Indictment would not end Trump’s third run for the White House

by WorldTribune Staff, November 16, 2022

Following Donald Trump’s announcement on Tuesday that he would launch a third run at the White House, critics chimed in to claim that an indictment – and possible felony conviction – would shut down his 2024 campaign.

The answer to those critics is, no.

The qualifications required to hold the office of the presidency are made in Section 1, Clause 5 of Article II of the U.S. Constitution:

“No Person except a natural born Citizen, or a Citizen of the United States, at the time of the Adoption of this Constitution, shall be eligible to the Office of President; neither shall any Person be eligible to that Office who shall not have attained to the Age of thirty five Years, and been fourteen Years a Resident within the United States.”
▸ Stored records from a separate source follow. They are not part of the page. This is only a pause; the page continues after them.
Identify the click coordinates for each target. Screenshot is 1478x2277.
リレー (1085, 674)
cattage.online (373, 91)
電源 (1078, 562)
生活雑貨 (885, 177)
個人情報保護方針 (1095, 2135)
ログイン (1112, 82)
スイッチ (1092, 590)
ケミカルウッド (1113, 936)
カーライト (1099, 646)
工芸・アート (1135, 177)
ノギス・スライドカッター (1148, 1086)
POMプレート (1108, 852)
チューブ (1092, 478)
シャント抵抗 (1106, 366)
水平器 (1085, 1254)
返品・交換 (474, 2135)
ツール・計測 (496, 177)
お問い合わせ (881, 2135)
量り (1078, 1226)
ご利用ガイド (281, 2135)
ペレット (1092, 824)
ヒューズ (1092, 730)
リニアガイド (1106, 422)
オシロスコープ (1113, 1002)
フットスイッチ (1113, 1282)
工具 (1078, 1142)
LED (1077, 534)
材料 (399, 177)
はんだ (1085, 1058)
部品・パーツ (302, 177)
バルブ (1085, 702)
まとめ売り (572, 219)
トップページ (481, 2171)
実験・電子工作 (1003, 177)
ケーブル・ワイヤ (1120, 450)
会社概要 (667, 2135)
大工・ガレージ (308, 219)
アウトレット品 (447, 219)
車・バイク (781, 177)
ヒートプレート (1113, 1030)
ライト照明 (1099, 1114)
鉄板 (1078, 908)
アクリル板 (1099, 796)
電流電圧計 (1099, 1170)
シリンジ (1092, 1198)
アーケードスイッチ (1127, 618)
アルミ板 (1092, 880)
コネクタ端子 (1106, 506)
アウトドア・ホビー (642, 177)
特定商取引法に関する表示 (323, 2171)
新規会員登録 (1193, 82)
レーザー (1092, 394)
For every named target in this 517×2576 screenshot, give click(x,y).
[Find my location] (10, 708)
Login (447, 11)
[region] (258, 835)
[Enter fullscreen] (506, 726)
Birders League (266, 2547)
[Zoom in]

The only specific requirements set forth are natural-born citizenship, age, and residency.

The Supreme Court in 1969 clarified that the Constitution’s requirements to hold federal office may not be altered or supplemented by either the Congress or any of the states.

The clarification was made in Powell v. McCormack, a case which followed the adoption of a resolution by the House of Representatives barring pastor and New York politician Adam Clayton Powell, Jr. from taking his seat in the 90th Congress.

Powell met the age, citizenship, and residency requirements for House members. But the House found that Powell had diverted congressional funds and made false reports about certain currency transactions.

When Powell sued to take his seat, the Supreme Court invalidated the House’s resolution on grounds that it added to the constitutionally specified qualifications for Powell to hold office. In the majority opinion, the court held that: “Congress has no power to alter the qualifications in the text of the Constitution.”

“For the same reason, no limitation could now be placed on Trump’s candidacy. Nor could he be barred from taking office if he were to be indicted or even convicted,” said Stefanie Lindquist, a professor of Law and Political Science at Arizona State University.